> YOUR GOAL
For the entries below, work out how many lines include the string "agent", then write only that number.

-------- GIVEN ENTRIES --------

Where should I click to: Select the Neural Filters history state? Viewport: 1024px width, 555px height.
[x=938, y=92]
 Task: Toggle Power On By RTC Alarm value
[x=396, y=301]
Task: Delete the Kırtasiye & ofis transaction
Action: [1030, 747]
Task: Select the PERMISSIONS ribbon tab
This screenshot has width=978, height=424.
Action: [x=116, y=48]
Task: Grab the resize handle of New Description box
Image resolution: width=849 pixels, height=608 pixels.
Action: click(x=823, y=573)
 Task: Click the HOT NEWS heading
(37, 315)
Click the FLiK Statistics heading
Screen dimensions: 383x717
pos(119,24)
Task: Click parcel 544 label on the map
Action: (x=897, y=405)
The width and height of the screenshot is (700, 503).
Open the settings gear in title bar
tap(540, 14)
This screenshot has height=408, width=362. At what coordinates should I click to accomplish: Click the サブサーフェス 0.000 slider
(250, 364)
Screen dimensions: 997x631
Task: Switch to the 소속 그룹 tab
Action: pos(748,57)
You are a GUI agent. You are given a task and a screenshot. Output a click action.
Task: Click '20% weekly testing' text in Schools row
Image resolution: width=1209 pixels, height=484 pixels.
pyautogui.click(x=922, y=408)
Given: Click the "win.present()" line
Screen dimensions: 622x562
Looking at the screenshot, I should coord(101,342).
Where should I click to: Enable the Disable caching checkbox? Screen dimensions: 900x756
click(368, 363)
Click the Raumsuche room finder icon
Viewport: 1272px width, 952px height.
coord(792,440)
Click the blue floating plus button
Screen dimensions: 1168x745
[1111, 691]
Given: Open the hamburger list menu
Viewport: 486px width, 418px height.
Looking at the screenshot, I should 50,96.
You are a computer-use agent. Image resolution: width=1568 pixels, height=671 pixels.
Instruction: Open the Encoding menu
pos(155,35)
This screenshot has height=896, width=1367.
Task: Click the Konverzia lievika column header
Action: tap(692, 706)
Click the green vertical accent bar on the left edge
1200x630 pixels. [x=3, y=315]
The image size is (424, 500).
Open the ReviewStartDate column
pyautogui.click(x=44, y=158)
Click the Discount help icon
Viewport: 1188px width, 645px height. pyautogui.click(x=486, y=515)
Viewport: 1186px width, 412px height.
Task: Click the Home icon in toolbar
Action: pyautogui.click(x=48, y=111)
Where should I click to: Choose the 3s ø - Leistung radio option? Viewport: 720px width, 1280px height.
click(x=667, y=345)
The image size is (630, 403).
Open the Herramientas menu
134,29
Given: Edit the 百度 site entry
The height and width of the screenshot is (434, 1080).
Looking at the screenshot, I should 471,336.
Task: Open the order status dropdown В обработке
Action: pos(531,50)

--------

> ANSWER TO THIS PROBLEM
2